Regional Archives in the Ottoman Period
Abstract
Regional authority institutions in the Ottoman state which were in permanent communication with the central bureaucracy tried to keep pace with the work of the central authority in the systematic keeping of documentation. Regional authorities had to keep official documents according to a specified method and an ordered format. Those documents were both an inflow of information from the central authority, and the results of work at local level. In the period prior to the Tanzimat, the quadi was the main centre of regional authority, and for that reason those documents were included in the quadi or Shari.a sigils . court records. Those sigils were the foundation for the regional archive administration. Along with the court cases decided on before the quadi, transcripts of various documents were also recorded in them, such as vakufnamas . deeds of perpetual endowment, testaments, sales documents, indebtedness, as well as orders, charters and other official documents.

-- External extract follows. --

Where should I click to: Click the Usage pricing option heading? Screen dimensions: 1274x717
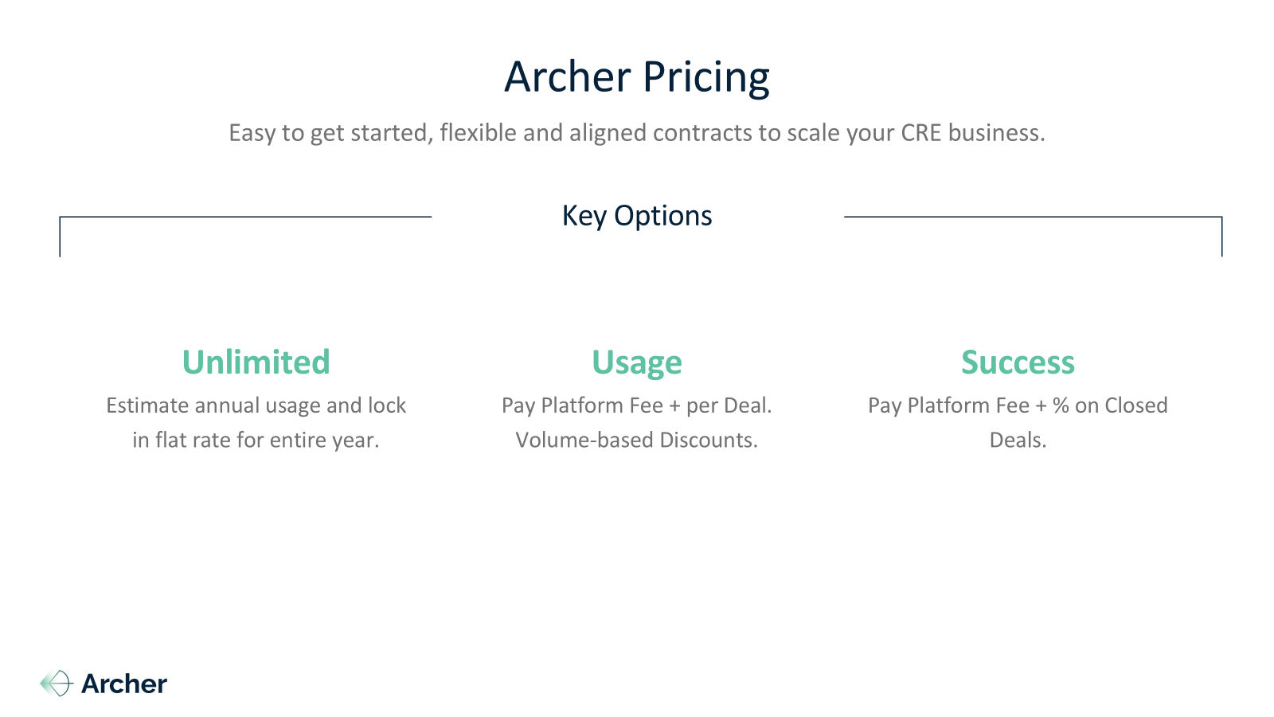637,363
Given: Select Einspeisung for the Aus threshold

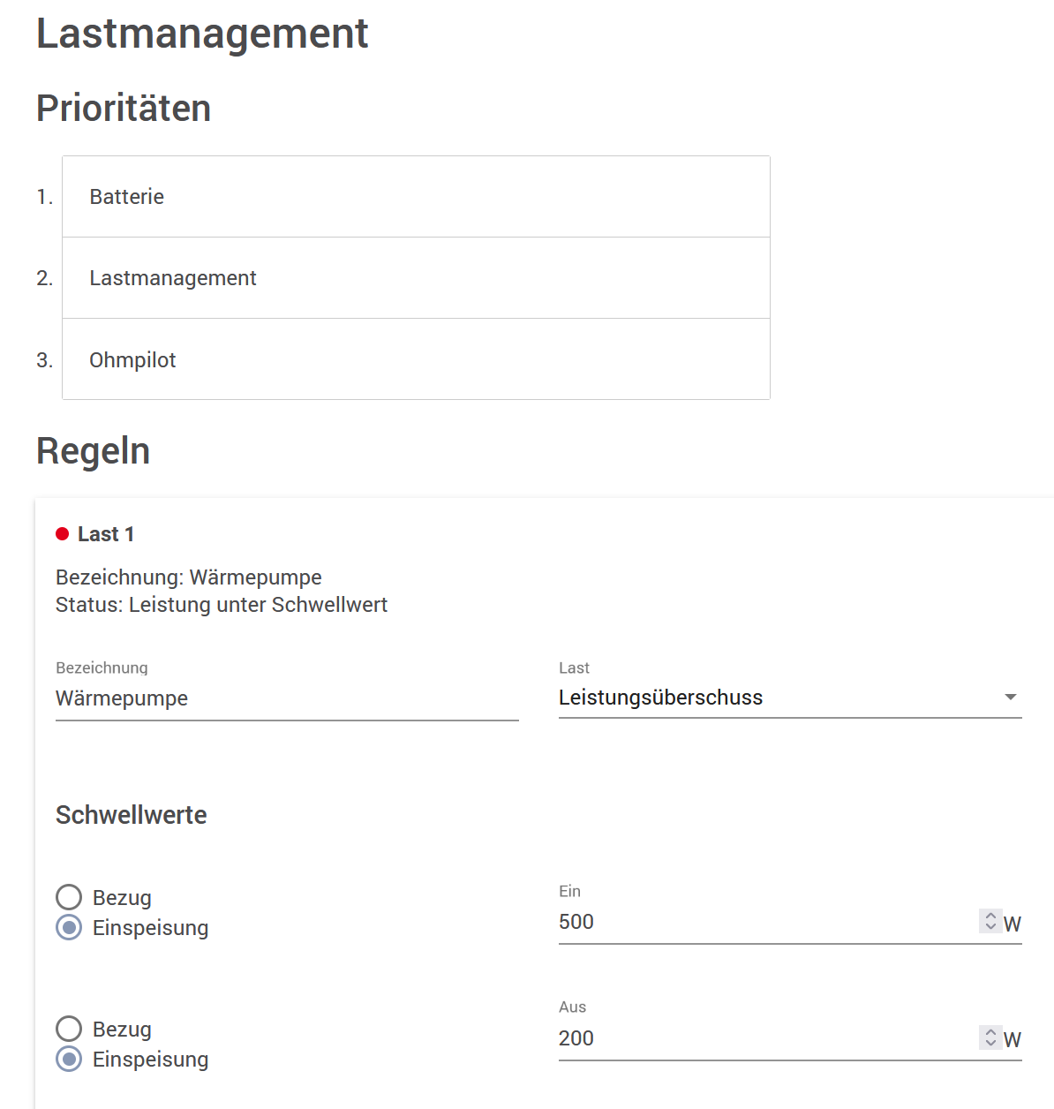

Along with that, eyalet and sanjak archives were established in the regions. In those archives they kept defters - public records in which they entered decisions of local authorities and orders coming in from higher instances. The central authority took strict account that such archives should be kept in a systematic way and continually, and they issued orders thereon. Regretfully, the majority of those regional Ottoman archives were destroyed, especially in the post-Ottoman period in wars, fires, disasters, or simply due to human neglect. This happens in our time as well. Such an example is the complete destruction of the collections of the Institute for Oriental Studies in 1992, caused by an incendiary shell fired from the Serb positions around Sarajevo.
Nevertheless, a number of Ottoman documents, very important for the study of both local history and the history of the Ottoman Empire as a whole, are still kept in archives, museums and other institutions in the countries that used to be under the rule of the Ottoman Empire.